- **Written task**: Can you rewrite the entries below with every "Where should I click to" changed to "Where do I click to" and nothing else altered?

** start of Given records **

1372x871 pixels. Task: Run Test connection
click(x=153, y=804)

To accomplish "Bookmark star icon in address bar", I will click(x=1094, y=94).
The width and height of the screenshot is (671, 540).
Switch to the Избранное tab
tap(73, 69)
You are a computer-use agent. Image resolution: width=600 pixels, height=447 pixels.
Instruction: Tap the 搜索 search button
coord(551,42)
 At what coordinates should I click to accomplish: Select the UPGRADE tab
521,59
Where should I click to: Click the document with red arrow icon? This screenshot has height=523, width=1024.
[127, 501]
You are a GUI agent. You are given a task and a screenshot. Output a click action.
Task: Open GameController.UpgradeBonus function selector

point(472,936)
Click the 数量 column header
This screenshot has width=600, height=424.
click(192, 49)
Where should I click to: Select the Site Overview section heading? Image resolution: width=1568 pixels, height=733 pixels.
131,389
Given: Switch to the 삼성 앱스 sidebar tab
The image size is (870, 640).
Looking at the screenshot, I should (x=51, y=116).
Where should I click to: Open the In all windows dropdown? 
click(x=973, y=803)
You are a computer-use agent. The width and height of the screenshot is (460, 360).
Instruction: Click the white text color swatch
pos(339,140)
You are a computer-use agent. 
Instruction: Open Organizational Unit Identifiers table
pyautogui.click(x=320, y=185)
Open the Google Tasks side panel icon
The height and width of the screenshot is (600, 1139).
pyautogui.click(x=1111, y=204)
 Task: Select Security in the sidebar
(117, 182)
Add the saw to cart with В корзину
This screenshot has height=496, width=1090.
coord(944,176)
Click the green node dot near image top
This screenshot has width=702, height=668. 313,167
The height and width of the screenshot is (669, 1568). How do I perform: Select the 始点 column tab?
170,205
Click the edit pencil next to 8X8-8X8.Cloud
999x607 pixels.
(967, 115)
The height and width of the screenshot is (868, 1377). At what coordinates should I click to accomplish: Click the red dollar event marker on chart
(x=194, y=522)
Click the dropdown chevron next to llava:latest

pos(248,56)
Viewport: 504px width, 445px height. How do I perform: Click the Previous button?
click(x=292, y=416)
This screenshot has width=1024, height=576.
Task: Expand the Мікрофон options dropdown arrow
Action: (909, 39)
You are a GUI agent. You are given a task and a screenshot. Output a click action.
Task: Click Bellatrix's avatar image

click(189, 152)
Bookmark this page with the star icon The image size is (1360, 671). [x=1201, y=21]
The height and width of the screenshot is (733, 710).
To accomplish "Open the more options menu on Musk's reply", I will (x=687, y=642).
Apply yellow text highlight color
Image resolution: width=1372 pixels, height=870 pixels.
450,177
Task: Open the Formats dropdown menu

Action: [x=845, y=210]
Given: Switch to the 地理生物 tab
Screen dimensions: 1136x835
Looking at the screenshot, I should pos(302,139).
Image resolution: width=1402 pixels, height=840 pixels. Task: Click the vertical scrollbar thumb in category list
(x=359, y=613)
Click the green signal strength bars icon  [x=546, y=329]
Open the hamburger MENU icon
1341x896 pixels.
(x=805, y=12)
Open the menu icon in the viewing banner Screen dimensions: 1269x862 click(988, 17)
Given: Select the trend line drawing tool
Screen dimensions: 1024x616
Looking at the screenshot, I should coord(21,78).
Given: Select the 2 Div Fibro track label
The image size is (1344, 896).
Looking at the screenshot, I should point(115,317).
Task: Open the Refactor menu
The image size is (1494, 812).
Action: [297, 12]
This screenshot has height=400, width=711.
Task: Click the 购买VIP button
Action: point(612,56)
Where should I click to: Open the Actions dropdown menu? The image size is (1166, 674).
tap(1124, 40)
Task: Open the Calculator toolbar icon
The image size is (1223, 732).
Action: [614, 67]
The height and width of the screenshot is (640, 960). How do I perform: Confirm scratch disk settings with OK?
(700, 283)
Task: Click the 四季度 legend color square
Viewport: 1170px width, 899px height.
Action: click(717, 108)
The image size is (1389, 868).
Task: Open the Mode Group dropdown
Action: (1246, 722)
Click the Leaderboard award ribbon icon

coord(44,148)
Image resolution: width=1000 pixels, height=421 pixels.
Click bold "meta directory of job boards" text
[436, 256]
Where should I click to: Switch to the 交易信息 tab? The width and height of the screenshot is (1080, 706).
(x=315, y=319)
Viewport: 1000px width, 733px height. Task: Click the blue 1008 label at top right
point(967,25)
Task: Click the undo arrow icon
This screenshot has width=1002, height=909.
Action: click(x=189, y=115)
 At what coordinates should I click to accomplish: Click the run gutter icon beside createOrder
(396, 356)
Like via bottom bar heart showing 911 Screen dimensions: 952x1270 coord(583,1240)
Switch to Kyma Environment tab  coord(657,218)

** end of Given records **

- **Response to the exercise**:
1372x871 pixels. Task: Run Test connection
click(x=153, y=804)

To accomplish "Bookmark star icon in address bar", I will click(x=1094, y=94).
The width and height of the screenshot is (671, 540).
Switch to the Избранное tab
tap(73, 69)
You are a computer-use agent. Image resolution: width=600 pixels, height=447 pixels.
Instruction: Tap the 搜索 search button
coord(551,42)
 At what coordinates should I click to accomplish: Select the UPGRADE tab
521,59
Where do I click to: Click the document with red arrow icon? This screenshot has height=523, width=1024.
[127, 501]
You are a GUI agent. You are given a task and a screenshot. Output a click action.
Task: Open GameController.UpgradeBonus function selector

point(472,936)
Click the 数量 column header
This screenshot has width=600, height=424.
click(192, 49)
Where do I click to: Select the Site Overview section heading? Image resolution: width=1568 pixels, height=733 pixels.
131,389
Given: Switch to the 삼성 앱스 sidebar tab
The image size is (870, 640).
Looking at the screenshot, I should (x=51, y=116).
Where do I click to: Open the In all windows dropdown? 
click(x=973, y=803)
You are a computer-use agent. The width and height of the screenshot is (460, 360).
Instruction: Click the white text color swatch
pos(339,140)
You are a computer-use agent. 
Instruction: Open Organizational Unit Identifiers table
pyautogui.click(x=320, y=185)
Open the Google Tasks side panel icon
The height and width of the screenshot is (600, 1139).
pyautogui.click(x=1111, y=204)
 Task: Select Security in the sidebar
(117, 182)
Add the saw to cart with В корзину
This screenshot has height=496, width=1090.
coord(944,176)
Click the green node dot near image top
This screenshot has width=702, height=668. 313,167
The height and width of the screenshot is (669, 1568). How do I perform: Select the 始点 column tab?
170,205
Click the edit pencil next to 8X8-8X8.Cloud
999x607 pixels.
(967, 115)
The height and width of the screenshot is (868, 1377). At what coordinates should I click to accomplish: Click the red dollar event marker on chart
(x=194, y=522)
Click the dropdown chevron next to llava:latest

pos(248,56)
Viewport: 504px width, 445px height. How do I perform: Click the Previous button?
click(x=292, y=416)
This screenshot has width=1024, height=576.
Task: Expand the Мікрофон options dropdown arrow
Action: (909, 39)
You are a GUI agent. You are given a task and a screenshot. Output a click action.
Task: Click Bellatrix's avatar image

click(189, 152)
Bookmark this page with the star icon The image size is (1360, 671). [x=1201, y=21]
The height and width of the screenshot is (733, 710).
To accomplish "Open the more options menu on Musk's reply", I will (x=687, y=642).
Apply yellow text highlight color
Image resolution: width=1372 pixels, height=870 pixels.
450,177
Task: Open the Formats dropdown menu

Action: [x=845, y=210]
Given: Switch to the 地理生物 tab
Screen dimensions: 1136x835
Looking at the screenshot, I should pos(302,139).
Image resolution: width=1402 pixels, height=840 pixels. Task: Click the vertical scrollbar thumb in category list
(x=359, y=613)
Click the green signal strength bars icon  [x=546, y=329]
Open the hamburger MENU icon
1341x896 pixels.
(x=805, y=12)
Open the menu icon in the viewing banner Screen dimensions: 1269x862 click(988, 17)
Given: Select the trend line drawing tool
Screen dimensions: 1024x616
Looking at the screenshot, I should coord(21,78).
Given: Select the 2 Div Fibro track label
The image size is (1344, 896).
Looking at the screenshot, I should point(115,317).
Task: Open the Refactor menu
The image size is (1494, 812).
Action: [297, 12]
This screenshot has height=400, width=711.
Task: Click the 购买VIP button
Action: point(612,56)
Where do I click to: Open the Actions dropdown menu? The image size is (1166, 674).
tap(1124, 40)
Task: Open the Calculator toolbar icon
The image size is (1223, 732).
Action: [614, 67]
The height and width of the screenshot is (640, 960). How do I perform: Confirm scratch disk settings with OK?
(700, 283)
Task: Click the 四季度 legend color square
Viewport: 1170px width, 899px height.
Action: click(717, 108)
The image size is (1389, 868).
Task: Open the Mode Group dropdown
Action: (1246, 722)
Click the Leaderboard award ribbon icon

coord(44,148)
Image resolution: width=1000 pixels, height=421 pixels.
Click bold "meta directory of job boards" text
[436, 256]
Where do I click to: Switch to the 交易信息 tab? The width and height of the screenshot is (1080, 706).
(x=315, y=319)
Viewport: 1000px width, 733px height. Task: Click the blue 1008 label at top right
point(967,25)
Task: Click the undo arrow icon
This screenshot has width=1002, height=909.
Action: click(x=189, y=115)
 At what coordinates should I click to accomplish: Click the run gutter icon beside createOrder
(396, 356)
Like via bottom bar heart showing 911 Screen dimensions: 952x1270 coord(583,1240)
Switch to Kyma Environment tab  coord(657,218)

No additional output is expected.